Adding liquidity is, conventionally, desirable. It reduces risk: If you can sell a thing easily, that makes it less risky to buy it, so you are more likely to commit capital to the thing. It increases demand: If only a few rich people can buy a thing with great difficulty, it will probably have a lower price than if everyone can buy a share of it easily. It improves transparency and makes prices more efficient. Also, financial innovation tends to be done by banks and other financial intermediaries, and their goal is pretty much to do more intermediation. More liquidity means more trading, which means more profits for banks.
Another, funnier sort of financial innovation is about subtracting liquidity. If you can buy and sell something whenever you want at a clearly observable market price, that is efficient, sure, but it can also be annoying.

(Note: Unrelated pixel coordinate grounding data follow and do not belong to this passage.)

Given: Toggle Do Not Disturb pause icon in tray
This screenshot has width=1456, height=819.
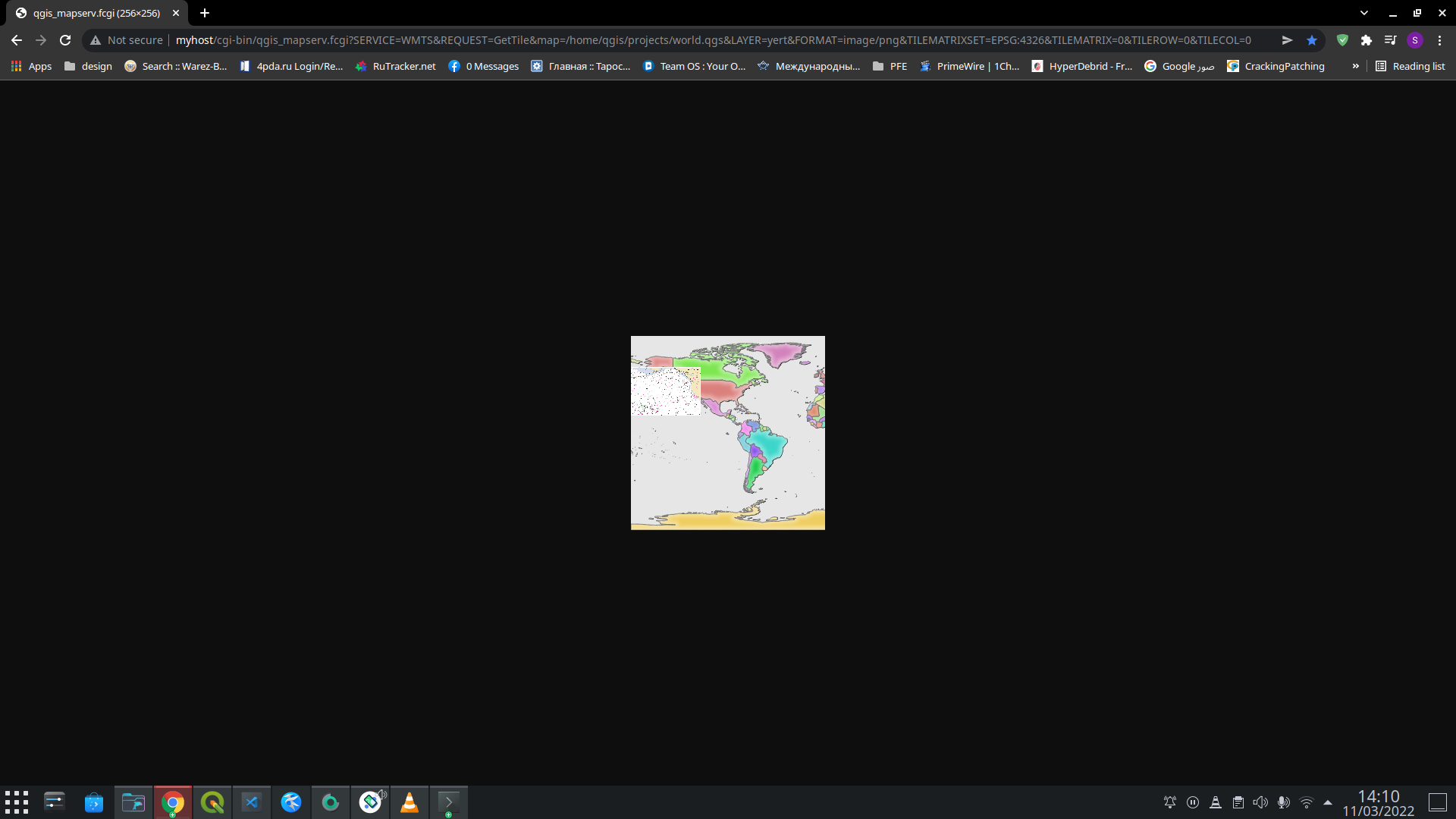Looking at the screenshot, I should [1193, 802].
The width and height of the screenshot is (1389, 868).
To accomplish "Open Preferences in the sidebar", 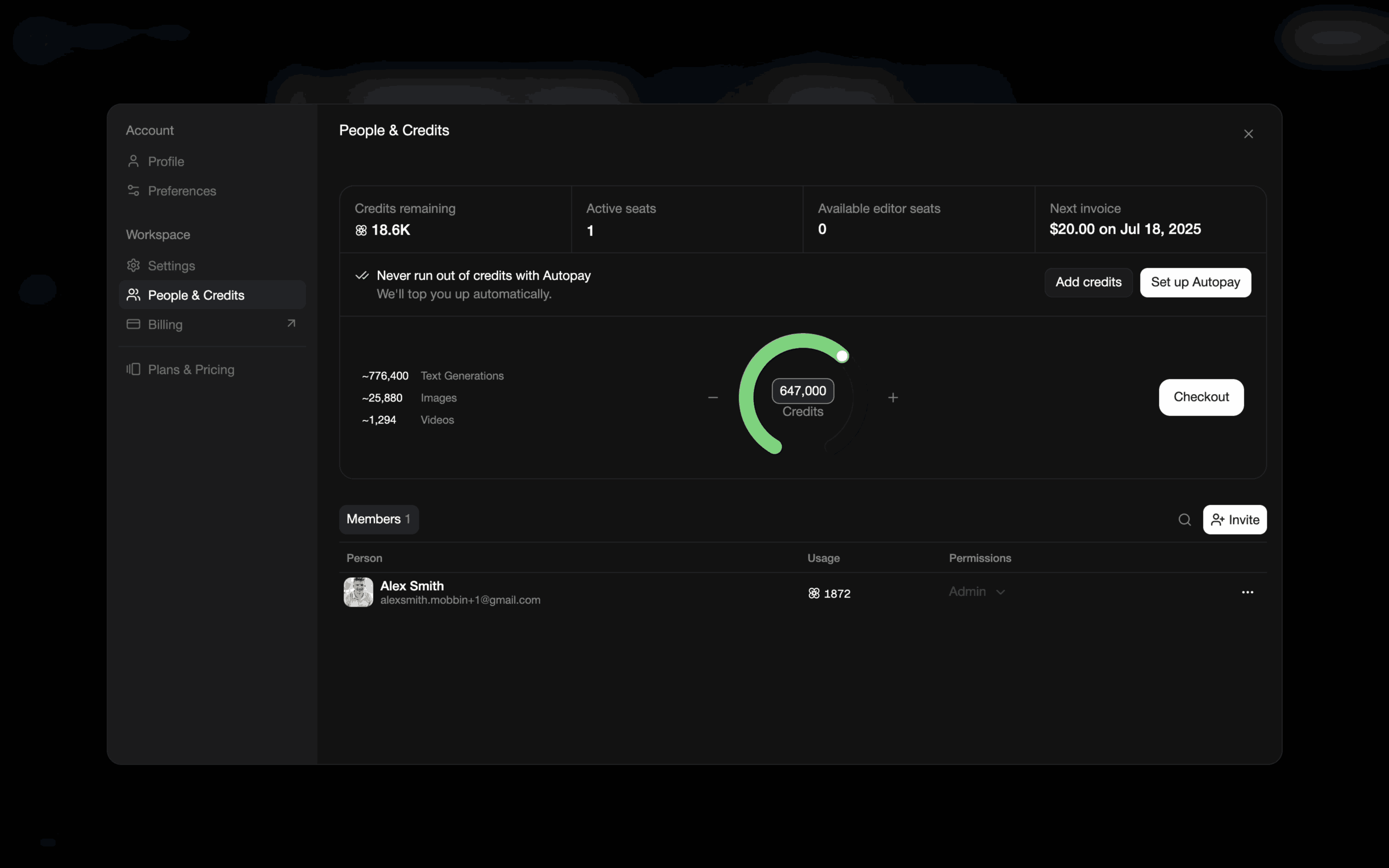I will point(181,191).
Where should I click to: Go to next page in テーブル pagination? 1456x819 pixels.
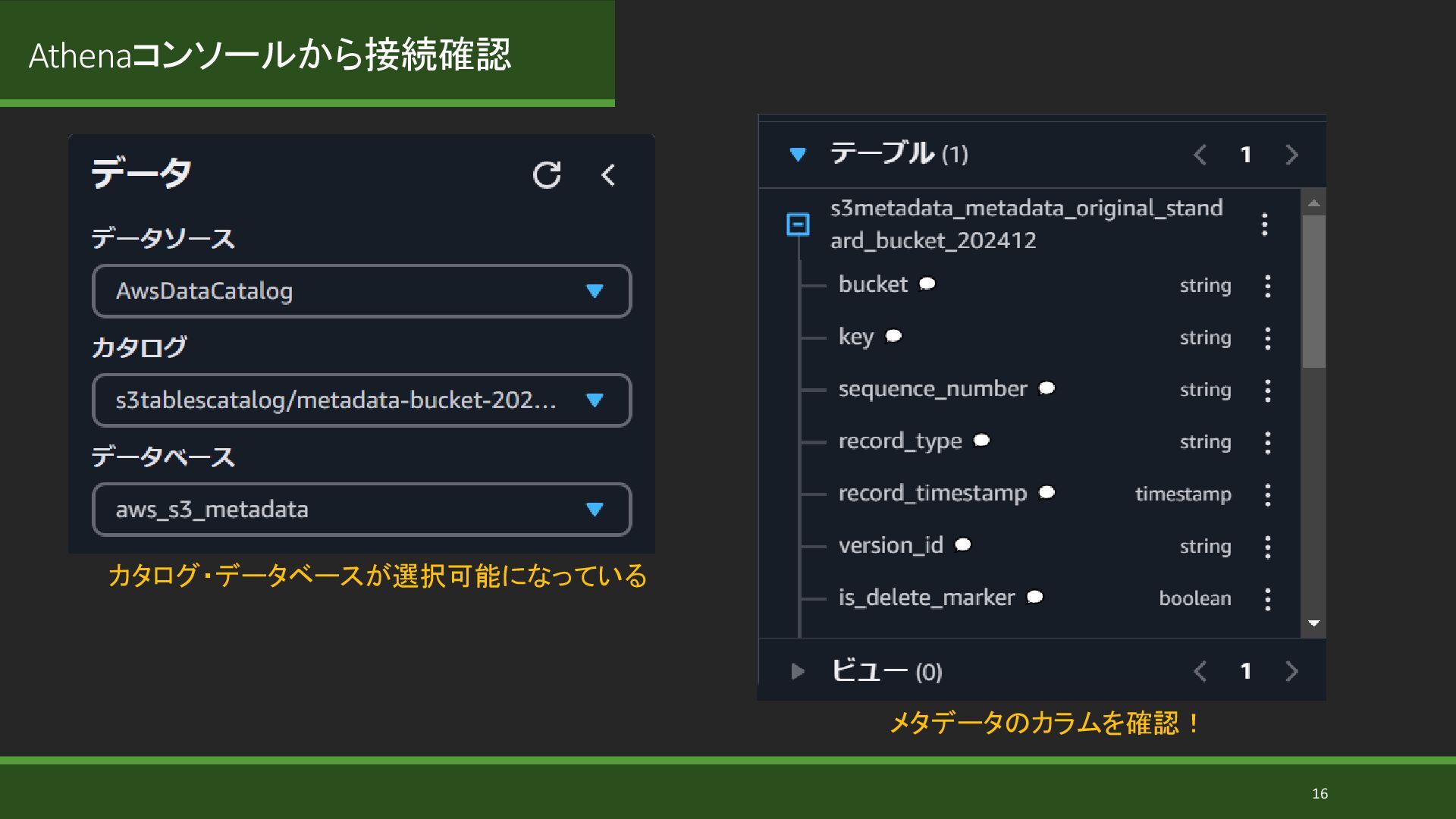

Or we have talked about a fun post from Cliff Asness titled “ The Illiquidity Discount,” in which he argues that private equity is essentially in the business of selling illiquidity. If you are a big institution and you buy stocks in public companies, the stocks might go down, and you will be sad for various reasons. You might be tempted to sell at the wrong time. You will have to report your results to your stakeholders, and if the stocks went down those results will be bad and you will get yelled at or fired. Whereas if you put your money in a private equity fund, it will buy whole public companies and take them private, and then you won’t know what the stock price is and won’t be able to sell. The private equity fund will send you periodic reports about the values of your investments, but those values won’t necessarily move that much with public-market stock prices: The fund will base its valuations on its estimates of long-term cash flows, and those will not change from day to day. By being illiquid, the private equity fund can look less volatile. Getting similar returns with less volatility is good; getting similar returns and feeling like you have less volatility also might be good. Asness writes:
If people get that PE is truly volatile but you just don’t see it, what’s all the excitement about? Well, big time multi-year illiquidity and its oft-accompanying pricing opacity may actually be a feature not a bug! Liquid, accurately priced investments let you know precisely how volatile they are and they smack you in the face with it. What if many investors actually realize that this accurate and timely information will make them worse investors as they’ll use that liquidity to panic and redeem at the worst times? What if illiquid, very infrequently and inaccurately priced investments made them better investors as essentially it allows them to ignore such investments given low measured volatility and very modest paper drawdowns? “Ignore” in this case equals “stick with through harrowing times when you might sell if you had to face up to the full losses.” What if investors are simply smart enough to know that they can take on a lot more risk (true long-term risk) if it’s simply not shoved in their face every day (or multi-year period!)?
One objection to this sort of financial product — illiquidity provision — is that it does not generate a lot of transactions. If you work at a bank and you think of a product that will cause customers to trade bonds or houses or diamonds more often, then it is pretty easy to figure out how to make money from that product.